__Yapılacak İşler__
1. Hanuka konulu metne göre aşağıdaki soruları yanıtlayınız; yanıtlarınızı da aynı harflerle işaretleyiniz.
(a) Rabi Yeşayau Halevi Horrowitz'e göre Yosef ve kardeşleri ile ilgili peraşalar hangi bayram sırasında okunur?
(b) Şair Hayim Nahman Bialik, firavun mumyalarından birinin kulağına konuştuğu sırada nereyi geziyordu?
(c) Rav İsrael Meir Lau konuşmasını nerede yapmıştır?
2. Hanuka konulu metinde, Yahudiliği yok etmek isteyenlerin yasakladığı belirtilen uygulamaların tamamını sıralayınız.
3. Hanuka konulu metni, son cümlesinden itibaren aynı üslupla sürdürünüz.

Rabi Yeşayau Halevi Horrowitz  Yosef ve kardeşleri ile ilgili peraşaların her zaman Hanuka bayramı sırasında okunduğunu öğretmektedir. Kohelet’in 3/1 yerinde yazılı olan “her şey için bir zaman her hedef için bir an vardır” sözüne uygun olarak bilinmelidir ki bayramlar ve oruçlar Tanrı ile bir arada olmak, buluşmak  zamanlarıdır. Bir her fırsatta Tanrı ile bir arada olmak için zaman yaratmışızdır. Çünkü Tanrı ile birlikte olmak O’nun değerleri ile yaşamak bizim için hayati önem taşımaktadır.

Bir zamanlar Berit milayı, Şabat’ı, Tora öğrenmeyi, yeni ayın ilanını yasaklamak suretiyle Yahudiliği yok etmek isteyenler artık tarihin tozlu raflarındaki yerlerini çoktan almışlardır. Şair Hayim Nahman Bialik Mısır piramitlerini gezerken oradaki firavun mumyalarından birinin kulağına “yok etmek istediğin toplumdan sana selam getirdim” demiştir.  Rav İsrael Meir Lau Titüs kemerinin başındaki konuşmasında “Bet Amikdaş’ı yıkarak bu kapıdan zaferle geçen Titüs’den arta kalanlara bakınız” demiştir. Kendi öz benliğini korumak suretiyle bu günlere kadar birçok felaketi atlatarak gelen Yahudi toplumu bir arada ve değerlerine bağlı olduğu sürece var olmaya devam edecektir.

__Sağlanan Veriler__

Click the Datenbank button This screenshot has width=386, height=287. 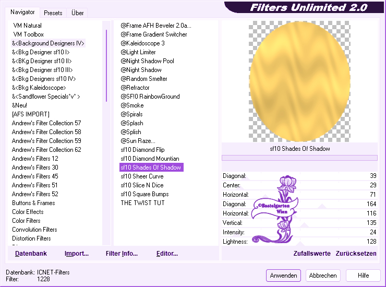[31, 254]
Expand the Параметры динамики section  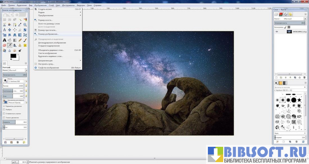click(x=4, y=106)
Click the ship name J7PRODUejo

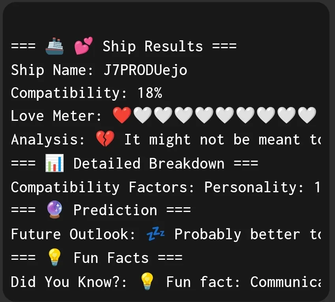145,70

__Görev Sonuçları__
1.
(a) Hanuka bayramı sırasında okunur.
(b) Mısır piramitlerini geziyordu.
(c) Titüs kemerinin başında yapmıştır.

2.
- Berit mila
- Şabat
- Tora öğrenmek
- Yeni ayın ilanı

3.
Aydınlığın karanlığa, tek Tanrı inancının putperstliğe, bilgeliğin cehalete ve erdemli davranışların mezalime karşı zaferini anlatan ışıklar bayramında yakılan her bir küçük ışık büyük bir meşalenin parçası olacak esenlik ve barış yolunda hepimize rehber olacaktır.

                                                                                       DİVRE TORA

                                                                                    Rav Berti Derofe

“Şimdi – Paro, zeki ve bilge bir kişi belirlemeli ve onu Mısır ülkesi üzerine atamalıdır.”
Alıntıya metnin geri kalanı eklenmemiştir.